ぼんやりとした視界が開けてくるにつれ、壁や天井、床が冷然な石色で造られた一室だとわかる。少しの間気を失っていたようだ。霞む瞳を擦り立ち上がろうとすると走る痛みに顔を顰める。腕が上手く動かない。呼吸をするたび痛みが走る、骨が何本かイッているようだった。
 ――そうか。
 疼痛を訴えるのも構わず腕を動かし、懐から小箱を取り出して細い筒を口に咥える。咥えた場所からゴリョウの身体へ静かな火の温もりのように優しい感覚が伝わってくると、微かに灯る灯火のように震えていた身体が落ち着くのが分かった。細い筒――加熱式生命維持薬吸引剤が呼吸するたび薄く光るのを見て、俺はまだくたばっていないらしいと乾いた笑いが漏れる。指先は幾つか捻じれ、全身に纏っていたはずの金色の鎧は腕甲と足甲だけ残っただけというのに、我ながら悪運が強い。
 『黒龍』の力は圧倒的だった。ガキの頃は最強だと信じて疑わなかった衛兵のゴツいパワードスーツも体当たりだけで簡単に貫き、どんな魔法も自在に操る魔法兵が貼ったバリアも薄い木板を砕くかのように容易く破られた。黒龍の影が街に近づいたと報せがあった時の混乱は凄まじいものがあった。敵うはずがないと絶望に塗れ、終わりを願う人々の気持ちも理解できなくはない。
 衛兵の一人として街の防衛に駆り出されたゴリョウが黒く染め上げられた瞳に射貫かれた時がそうだ。
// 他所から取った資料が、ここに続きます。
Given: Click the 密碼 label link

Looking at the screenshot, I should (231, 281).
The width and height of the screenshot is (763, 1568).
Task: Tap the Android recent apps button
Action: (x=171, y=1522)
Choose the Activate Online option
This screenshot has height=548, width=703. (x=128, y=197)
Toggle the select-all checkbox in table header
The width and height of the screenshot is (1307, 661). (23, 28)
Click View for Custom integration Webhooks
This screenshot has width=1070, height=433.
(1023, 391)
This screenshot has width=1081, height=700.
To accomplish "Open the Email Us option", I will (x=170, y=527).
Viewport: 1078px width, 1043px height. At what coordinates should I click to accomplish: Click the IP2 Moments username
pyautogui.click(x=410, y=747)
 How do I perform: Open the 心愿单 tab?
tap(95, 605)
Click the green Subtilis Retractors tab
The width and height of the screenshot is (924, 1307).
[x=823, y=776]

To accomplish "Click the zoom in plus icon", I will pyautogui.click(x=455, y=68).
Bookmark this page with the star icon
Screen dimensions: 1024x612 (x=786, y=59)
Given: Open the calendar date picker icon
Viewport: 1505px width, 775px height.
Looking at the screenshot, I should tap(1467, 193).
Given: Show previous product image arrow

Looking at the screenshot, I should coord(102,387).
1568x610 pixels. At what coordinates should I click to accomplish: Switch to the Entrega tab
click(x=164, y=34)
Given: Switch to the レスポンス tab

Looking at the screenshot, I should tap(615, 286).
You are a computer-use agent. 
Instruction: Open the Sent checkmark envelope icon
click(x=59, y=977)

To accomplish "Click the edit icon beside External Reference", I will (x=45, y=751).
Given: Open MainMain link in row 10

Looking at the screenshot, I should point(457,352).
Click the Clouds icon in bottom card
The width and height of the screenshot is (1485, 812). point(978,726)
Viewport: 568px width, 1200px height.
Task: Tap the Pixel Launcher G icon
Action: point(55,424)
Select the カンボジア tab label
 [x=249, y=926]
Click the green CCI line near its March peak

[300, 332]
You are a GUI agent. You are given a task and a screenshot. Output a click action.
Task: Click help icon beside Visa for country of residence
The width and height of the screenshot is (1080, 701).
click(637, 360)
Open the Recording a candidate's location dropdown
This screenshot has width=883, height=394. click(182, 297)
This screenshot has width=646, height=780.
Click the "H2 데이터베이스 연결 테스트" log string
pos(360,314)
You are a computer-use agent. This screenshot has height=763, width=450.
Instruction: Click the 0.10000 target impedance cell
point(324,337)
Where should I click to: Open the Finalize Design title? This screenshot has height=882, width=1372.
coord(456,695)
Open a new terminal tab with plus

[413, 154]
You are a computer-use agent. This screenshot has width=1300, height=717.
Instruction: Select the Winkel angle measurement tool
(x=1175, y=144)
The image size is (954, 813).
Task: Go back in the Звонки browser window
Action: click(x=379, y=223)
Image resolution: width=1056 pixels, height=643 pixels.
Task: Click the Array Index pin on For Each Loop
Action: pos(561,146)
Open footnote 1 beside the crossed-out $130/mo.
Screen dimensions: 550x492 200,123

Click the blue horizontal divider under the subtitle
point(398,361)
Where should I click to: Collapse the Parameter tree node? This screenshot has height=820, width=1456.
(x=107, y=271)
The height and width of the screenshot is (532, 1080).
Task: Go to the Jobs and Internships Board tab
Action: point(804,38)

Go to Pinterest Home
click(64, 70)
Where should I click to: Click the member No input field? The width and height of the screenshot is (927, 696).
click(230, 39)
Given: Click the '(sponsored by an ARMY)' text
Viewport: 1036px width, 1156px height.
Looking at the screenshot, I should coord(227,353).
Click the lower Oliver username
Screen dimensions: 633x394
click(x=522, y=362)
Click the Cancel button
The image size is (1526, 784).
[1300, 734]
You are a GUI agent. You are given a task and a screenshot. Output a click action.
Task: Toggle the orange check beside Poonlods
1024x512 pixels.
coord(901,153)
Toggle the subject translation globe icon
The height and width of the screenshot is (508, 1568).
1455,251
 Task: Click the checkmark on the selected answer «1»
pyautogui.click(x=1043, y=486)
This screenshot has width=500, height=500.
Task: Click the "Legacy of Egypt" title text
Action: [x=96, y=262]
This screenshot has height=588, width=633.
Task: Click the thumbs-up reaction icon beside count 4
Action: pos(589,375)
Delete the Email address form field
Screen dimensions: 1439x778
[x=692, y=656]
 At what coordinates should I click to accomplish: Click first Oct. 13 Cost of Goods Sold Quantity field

ほんの――そう、ほんの偶然のようなものなのだ。ゴリョウの剣が『黒龍』の瞳を貫いたのは。魔法兵の総攻撃にあった『黒龍』が倒れ込んできた先にたまたまゴリョウがおり、たまたま突き出した剣が瞳を貫いた。貫いた穴からはシュウシュウと瘴気が溢れ焦点の定まらない嵐のような瞳が見開き、混乱治まらぬゴリョウの姿を捉えていた。
 嵐のような黒、黒、黒――暴力的なまでの絶望と底が抜けてもなお漆黒がゴリョウに襲いかかる。一撃。壁に叩きつけられ、世界最高峰とも言われていたエルフ鋼の鎧が砕け散った。龍の身体が膨れ上がり暗黒の口が死へと招く。覚悟を決めた瞬間、横にいた同僚がゴリョウを橋から川へと突き飛ばし、ゴリョウと同じく『黒龍』を食い止めていた仲間たちが軒並みブレスによってその身体を散らした。
 あっという間の出来事だった。
 それから『黒龍』はぴたりと人々を害することを止め、己の眼を穿った豚を探し始めた。

 視界をずらすと、下には星空のように点々と灯る街灯りが見えた。大多数の住民が避難を終えていたためか、昼も夜もないほどの光に包まれていた首都はほとんど暗闇に包まれていた。この塔――『白亜の塔』は首都の中心に悠然と建った世界の象徴たる塔だ。ここの最上階にゴリョウは身を置いている――死に物狂いでかき集めた大量の爆薬物と共に。
「白亜の塔が『黒龍』の墓標か。そりゃちょうどいい」
 加熱式生命維持薬吸引剤を再び咥えて嘯く。安寧としたこの時間が終わるのはもう少しだろうか。塔の外から雷が落ちたかのような轟音が響き塔全体が揺らいだ。

 『黒龍』が来る。
 己を害した豚がここにいると、歓喜と狂気を綯交ぜた咆哮を上げながら近づいてくる。

 静かに立ち上がり目を閉じていると、自然と思い浮かぶ姿があった。
 2人が幸せそうに寄り添い、大きくなった腹を撫でて名前を呼んでいる。
「せっかくの誕生祝いに何もやらねえっていうのもな。ちっとばかしデケえが、まあ俺の家族なら大丈夫だろ! ぶはははっ!」
 乱れた髪を乱暴に直し、瞳を開いたゴリョウの手の中には光が握られていた。
 それは希望に満ち、例えこの先にどんな暗雲が立ち込めようと晴らす力を持つ未来への礎。

 塔が砕かれ龍が迫る。
 漆黒が己を喰らおうと眼前に迫った瞬間、耳をつんざく爆発音が響き光が溢れる。
 白に掻き消されていく『敵』の末路が見えた。